“Reality Check”: Assad’s Use Of Chemical Weapons Is Truly Depraved
“We categorically reject even the idea of using chemical weapons … against our own people,” Syrian deputy foreign minister Faisal Mekdad said this week. “This is crazy, morally this is absolutely unacceptable, and no Syrian … from the government will do it.”
Despite those comments, overwhelming evidence indicates the regime of Bashar al-Assad has deployed chemical weapons on the battlefield in Syria.
The most recent — and by far the most devastating — occurred on August 21, when thousands of people were gassed while they slept in the Damascus suburb of East Ghouta.
To realize how depraved it is to use nerve agents on innocent civilians, consider that the attack was “third large-scale use of a chemical weapon in the Middle East and may have broken the longest period in history without such an attack.”

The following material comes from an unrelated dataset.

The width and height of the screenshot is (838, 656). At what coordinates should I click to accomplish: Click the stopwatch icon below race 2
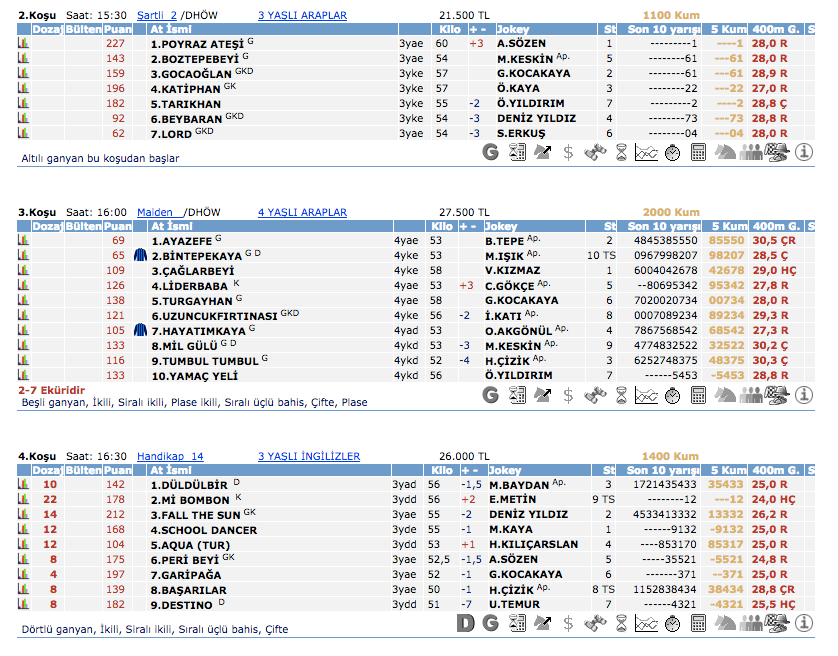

That fact is currently being lost as Congress begins debating whether to approve limited military action in response to the Syrian government’s actions.
Yet that’s the thrust of the Obama administration’s argument.
“Bashar al-Assad now joins the list of Adolph Hitler and Saddam Hussein [i.e., other rulers who] have used these weapons in time of war,” U.S. Secretary of State John Kerry told NBC on Sunday. “This is of great consequence to Israel, to Jordan, to Turkey, to the region, and to all of us who care about enforcing the international norm with respect to chemical weapons.”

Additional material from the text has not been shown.